Measuring Gains OK, so how do we measure the rate at which attributes are improving in different positions? Well first off, I used my regression model from the previous post to factor out the effect of age - in other words, I worked out the rate at which each player should be gaining attributes in a match, given their age, and subtracted that from what they actually earned. So now for every attribute on every player, for 3 different seasons, I know how much more or less they gained on that attribute per match than you would expect for someone their age. To give you an idea of what I'm talking about, here's a snapshot for season 109:
Season 109 attribute gains per match, compared to the average for a player of the same age. Darker shading means better gaining.
So, for example, we can see that Danny Vanderhaeghe's +8 tackling over the course of that season was a better return than someone of his age should expect from the number of games he played: A typical 22-year-old should gain each attribute at a rate of +0.024 per match, so Danny's rate of +0.055/match during season 109 means his return is +0.031 better (0.055 minus 0.024). I also ran a quick correlation to see whether attributes tended to gain more slowly if they started out higher - this came out nonsignificant and extremely small, accounting for less than half a percent of the total variation we see in attribute gains. This is probably because not many of my players have high enough attributes yet for their gaining to slow down. The potential of the players also didn't have any significant effect on the gains. So, having checked for and removed the usual factors that determine gaining, we can now determine whether all the differences in the table above are just random, or whether they're being influenced by the positions each player is in.

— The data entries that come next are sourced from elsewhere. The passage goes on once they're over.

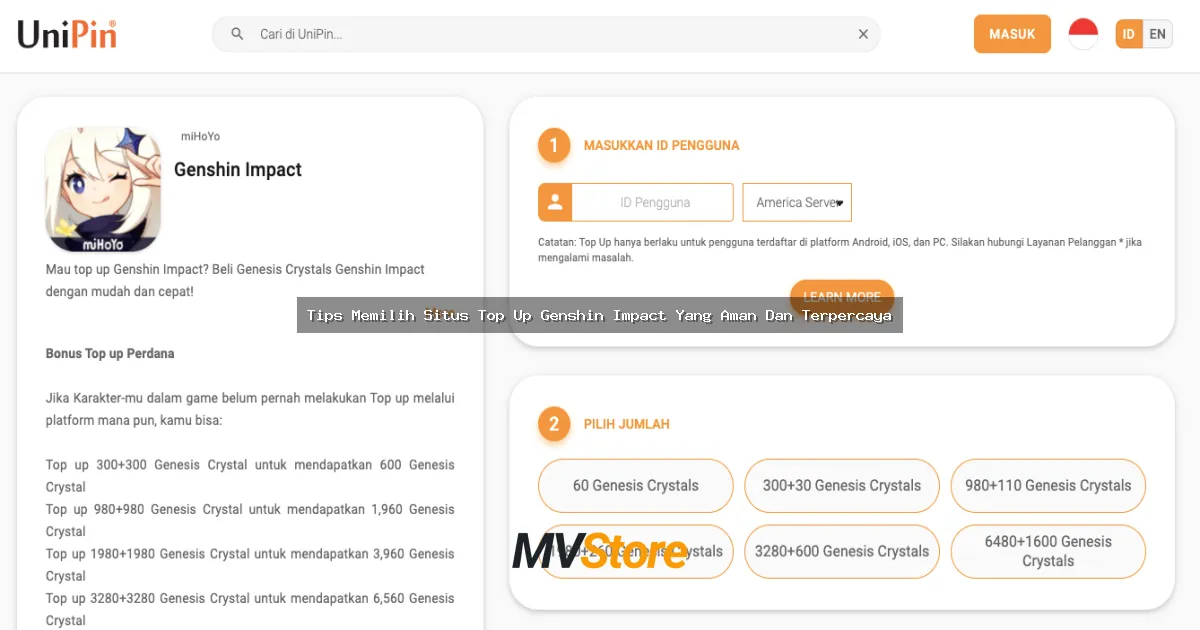Click the Genshin Impact game thumbnail
Viewport: 1200px width, 630px height.
tap(103, 189)
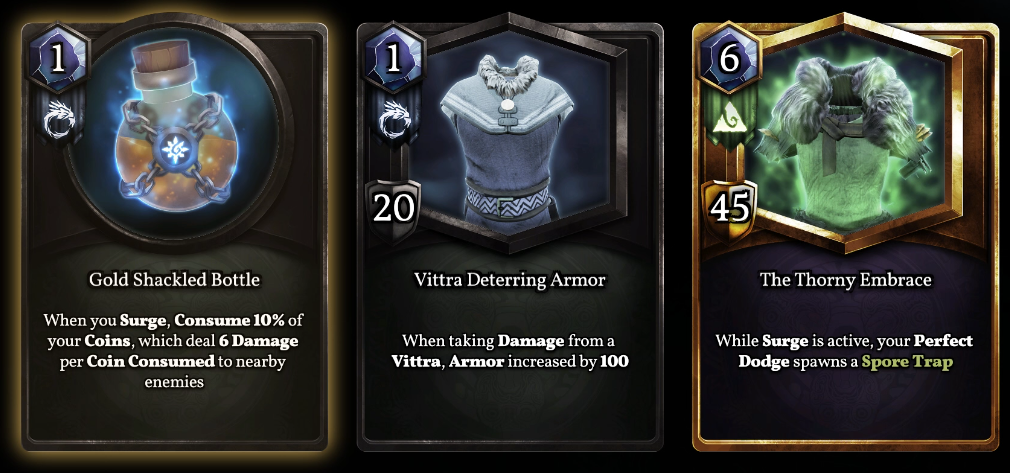This screenshot has width=1010, height=473.
Task: Click the level 1 gem on Vittra armor card
Action: click(394, 59)
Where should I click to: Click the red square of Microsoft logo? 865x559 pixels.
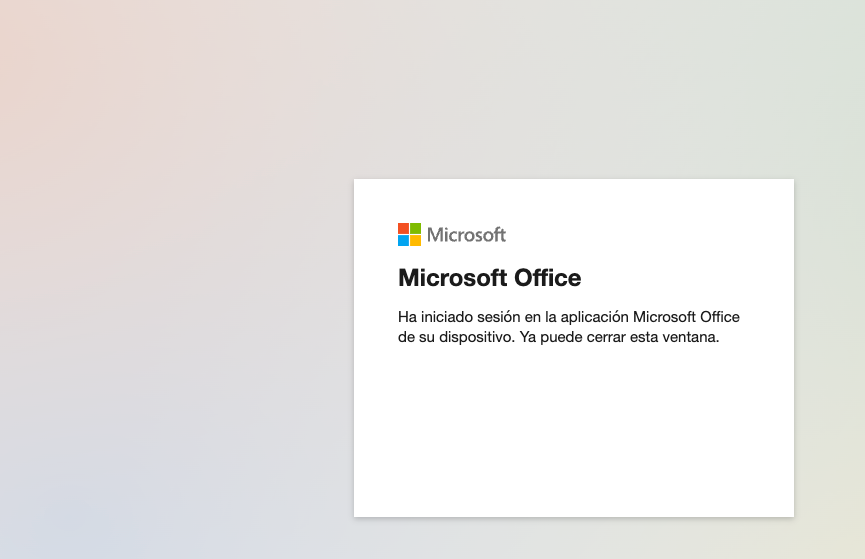[x=404, y=229]
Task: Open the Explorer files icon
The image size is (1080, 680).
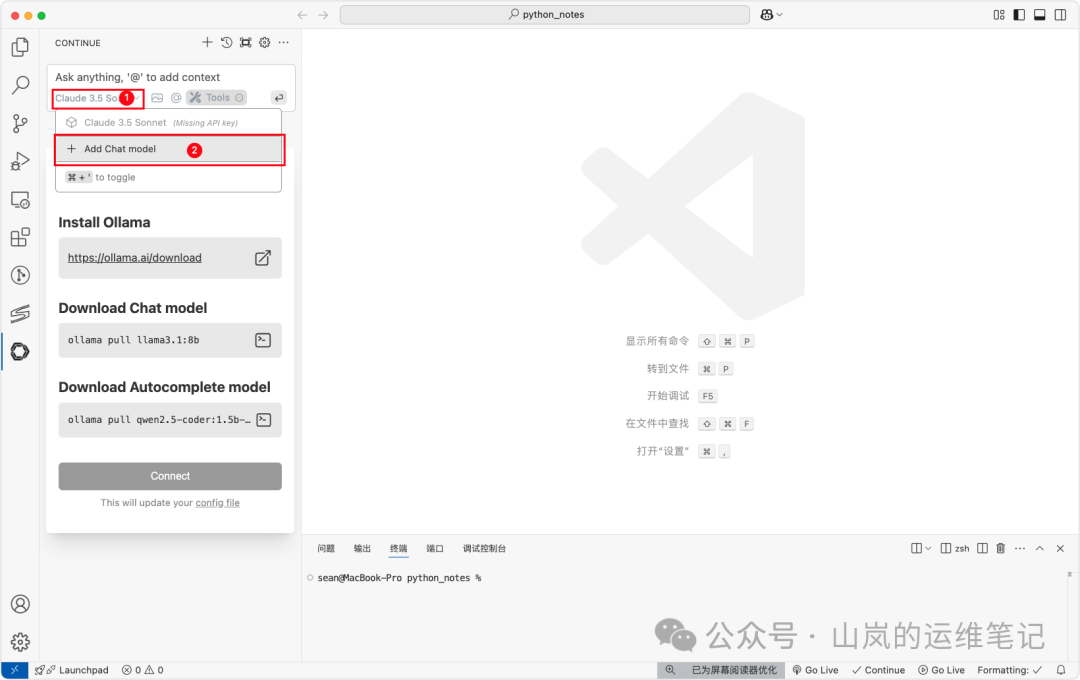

Effects of Position We know what position each of those players was in for their games because I rarely if ever play them out of position. This means we can test out the idea that playing someone in defence helps their tackling, or that strikers earn shooting and heading stats faster than goalkeepers do. To do this, I averaged together all the extra attributes earned by players in a given position, and put them in the table below. To make things easier to interpret, each number is shown as a percentage of the total expected gain. So the defenders (green) Tk value of +20% means that tackling is gaining 20% faster in defenders than you might expect if all their attributes gained at the same rate. Distribution of match attribute gains for different positions, relative to expected gains. Darker shading means better gaining.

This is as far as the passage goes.